Okay, so now it's more like 'Take back contrololololol' - but the point is that Stronger In just couldn't compete with that. The case for remain was based on facts, evidence and long-form content. They were running a different type of campaign that relied on people wanting to take the time to investigate their carefully crafted messages and data.

Large amounts of the UK weren't down for that. And that's not something that's exclusive to the referendum. We see it with sensationalist headlines that almost rely and exist purely in this reality that relies on people not delving any further and just taking one big, bright, black or white statement away with them.

Move across the pond (oh, do we really have to?!) and you can see the same in the recent election of You Know Who. The banner of 'Make America Great Again' hid a multitude of sins...and that doesn't even scrape the surface.
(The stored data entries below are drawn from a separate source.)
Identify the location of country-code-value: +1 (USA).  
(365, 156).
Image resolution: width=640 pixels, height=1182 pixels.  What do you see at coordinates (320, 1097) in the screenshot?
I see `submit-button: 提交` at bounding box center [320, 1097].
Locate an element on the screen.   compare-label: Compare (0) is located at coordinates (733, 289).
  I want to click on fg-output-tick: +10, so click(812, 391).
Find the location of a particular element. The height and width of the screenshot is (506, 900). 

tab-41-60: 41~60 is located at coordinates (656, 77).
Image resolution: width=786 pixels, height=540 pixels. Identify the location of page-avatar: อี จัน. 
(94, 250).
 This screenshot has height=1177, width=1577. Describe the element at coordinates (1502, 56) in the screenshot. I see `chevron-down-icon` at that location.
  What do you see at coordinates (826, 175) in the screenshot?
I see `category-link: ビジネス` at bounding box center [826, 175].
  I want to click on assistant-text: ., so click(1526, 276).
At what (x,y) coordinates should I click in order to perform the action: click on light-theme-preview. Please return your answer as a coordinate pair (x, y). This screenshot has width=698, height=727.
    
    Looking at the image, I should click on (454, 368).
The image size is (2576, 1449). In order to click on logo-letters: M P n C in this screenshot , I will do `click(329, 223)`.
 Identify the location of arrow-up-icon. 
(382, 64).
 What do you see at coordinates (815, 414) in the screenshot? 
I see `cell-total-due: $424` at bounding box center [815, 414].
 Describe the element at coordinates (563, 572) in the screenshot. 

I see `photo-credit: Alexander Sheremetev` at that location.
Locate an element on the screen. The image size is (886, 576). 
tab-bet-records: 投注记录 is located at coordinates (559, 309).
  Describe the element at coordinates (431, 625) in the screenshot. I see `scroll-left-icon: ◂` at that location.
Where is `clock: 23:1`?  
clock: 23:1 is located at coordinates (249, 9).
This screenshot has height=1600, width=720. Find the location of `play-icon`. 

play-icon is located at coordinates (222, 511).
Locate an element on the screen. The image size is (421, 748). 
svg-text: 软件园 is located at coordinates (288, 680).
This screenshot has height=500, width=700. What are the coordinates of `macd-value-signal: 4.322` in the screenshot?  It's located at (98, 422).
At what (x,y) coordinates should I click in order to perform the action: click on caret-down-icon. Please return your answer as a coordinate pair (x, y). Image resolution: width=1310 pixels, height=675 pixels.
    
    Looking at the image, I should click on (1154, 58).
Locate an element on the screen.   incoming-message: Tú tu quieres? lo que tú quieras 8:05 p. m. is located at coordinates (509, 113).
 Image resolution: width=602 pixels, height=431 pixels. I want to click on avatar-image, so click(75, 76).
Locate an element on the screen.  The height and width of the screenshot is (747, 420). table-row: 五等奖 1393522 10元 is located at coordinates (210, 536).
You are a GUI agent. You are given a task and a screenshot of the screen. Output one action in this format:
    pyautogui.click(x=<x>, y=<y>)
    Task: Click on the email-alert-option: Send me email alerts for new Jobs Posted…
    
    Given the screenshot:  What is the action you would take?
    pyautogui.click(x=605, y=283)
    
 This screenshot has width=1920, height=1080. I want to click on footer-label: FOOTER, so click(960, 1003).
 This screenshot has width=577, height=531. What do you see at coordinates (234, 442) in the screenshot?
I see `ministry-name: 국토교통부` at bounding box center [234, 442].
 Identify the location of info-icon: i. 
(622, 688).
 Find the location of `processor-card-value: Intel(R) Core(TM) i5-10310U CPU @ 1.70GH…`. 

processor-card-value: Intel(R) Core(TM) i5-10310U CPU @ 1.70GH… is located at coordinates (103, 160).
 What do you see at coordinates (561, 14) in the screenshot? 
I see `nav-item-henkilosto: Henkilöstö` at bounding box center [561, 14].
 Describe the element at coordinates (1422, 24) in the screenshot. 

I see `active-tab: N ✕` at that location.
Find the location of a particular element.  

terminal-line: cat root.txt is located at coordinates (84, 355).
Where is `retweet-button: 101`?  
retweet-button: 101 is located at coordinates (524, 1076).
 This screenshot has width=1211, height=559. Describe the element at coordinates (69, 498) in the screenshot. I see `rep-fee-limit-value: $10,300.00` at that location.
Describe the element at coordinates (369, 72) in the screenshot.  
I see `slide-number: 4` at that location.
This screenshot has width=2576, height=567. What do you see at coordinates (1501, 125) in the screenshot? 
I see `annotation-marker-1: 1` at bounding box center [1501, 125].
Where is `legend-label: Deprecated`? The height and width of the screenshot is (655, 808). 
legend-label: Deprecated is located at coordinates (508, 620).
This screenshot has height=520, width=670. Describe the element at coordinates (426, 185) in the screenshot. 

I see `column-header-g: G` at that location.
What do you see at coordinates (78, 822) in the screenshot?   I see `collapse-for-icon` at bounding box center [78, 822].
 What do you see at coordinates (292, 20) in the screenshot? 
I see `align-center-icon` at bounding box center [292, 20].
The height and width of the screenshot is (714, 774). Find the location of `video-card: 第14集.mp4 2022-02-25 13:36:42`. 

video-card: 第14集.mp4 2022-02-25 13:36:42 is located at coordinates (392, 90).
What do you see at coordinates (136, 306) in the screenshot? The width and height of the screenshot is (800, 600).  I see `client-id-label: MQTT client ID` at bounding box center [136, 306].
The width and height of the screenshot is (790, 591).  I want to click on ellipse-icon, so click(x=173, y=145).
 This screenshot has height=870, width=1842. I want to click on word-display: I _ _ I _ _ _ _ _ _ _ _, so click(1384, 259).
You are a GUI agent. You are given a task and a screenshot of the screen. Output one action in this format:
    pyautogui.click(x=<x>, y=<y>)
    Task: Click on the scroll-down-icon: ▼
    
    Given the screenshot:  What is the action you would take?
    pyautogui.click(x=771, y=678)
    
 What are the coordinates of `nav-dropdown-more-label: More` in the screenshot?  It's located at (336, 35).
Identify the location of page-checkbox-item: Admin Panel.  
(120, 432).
What I'm trying to say is if we can take anything positive from this clusterfuck is that emotive language and messaging is important and on-trend. Progressive political parties must up their game and counter intellectually baseless, empty phrases that trigger something emotional with their own - but what they'll have is a phrase that makes people feel something AND is also based in empirical evidence.

This doesn't just have to be in the form of a slogan. Recent studies have shown that people respond more positively to messages about immigration when they see qualitative sources like visuals and storytelling, instead of statistics. When you present ideas as abstract and wrapped in statistics, it maintains a distance and people can't access the multi-faceted nature of an argument. When you tell a story, people start to see an issue in a different way.

So, what's this got to do with copywriting and copy? Well, writing copy that makes people feel something and creating a brand story that connects with people is important. I've just decided to say it in a long-winded way, while I can bash Leave and You Know Who.